「うぅ……」 

 この日の朝はこれまでよりも更に一段と冷えている。気づけば布団の中には、毛だらけのもふもふしたあやかしや1つ目の黒猫のあやかしが入り込んでいた。

(尻尾は燃えてるのに、他は一切燃えていない)

 そういや沼霧さん曰く、この尻尾の炎は妖力であって本物の炎では無いそうだ。だが、モノを焼く力はある。それはあのマグロの頭で証明済みだ。
 つくづくあやかしは摩訶不思議な存在である。

「あ」

 窓の向こうの空に目線がいった。空は暗く、雪が降っている。しかも風も吹いてやや吹雪気味だ。波も荒ぶっている。

(光さん今日はいなさそうだな)

 この波の状態では、桟橋でいるのは危なさそうだ。

「千恵子さーーん」
「沼霧さん、おはよう」
「千恵子さん、おはようございます」

 部屋に来た沼霧さんも、窓の向こうを見つめている。

「すごい荒れ模様ですね」
「そうだよねえ……」

 1階の居間に降り、母親にも朝の挨拶を済ませる。母親はいつも通りに新聞を読んでいる。

「朝ご飯の支度しますね」

 朝ご飯は納豆に、切り干し大根の入った味噌汁と、麦ごはんだ。

「頂きます」

 朝ご飯を食べている間も荒ぶる風の音と、叩きつけるような雪の音が絶え間なく聞こえてくる。

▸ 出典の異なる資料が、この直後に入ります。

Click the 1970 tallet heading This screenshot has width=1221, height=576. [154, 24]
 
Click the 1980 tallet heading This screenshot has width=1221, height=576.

「これじゃあ、洗濯物は外に干せないわね……部屋に吊りましょうか」
「そうですね」
「いらない新聞紙を下に敷いたら大丈夫よね」

 からしと大根が、私の身体をじんわりと温めさせてくれている。

(今日はいつも以上に厚着をしよう)

 こういう時こそ、身体を冷やしてはいけない。しっかり外と内側から温めるのが大事だと医者が言っていたような……気がする。

「ごちそうさまでした」

 薬を飲んで食べ終えた食器を持って、流しにそれらを置き蛇口を捻る。蛇口から出る水は冷たいを通り越して痛い。

「ひい……」

 見兼ねたのか沼霧さんが、私がやりますよ。と後ろから小走りで駆けつけて来てくれた。

「ごめん……」
「いえいえ、私の仕事ですからお気になさらず」

 沼霧さんは平気な顔で、食器を洗っていった。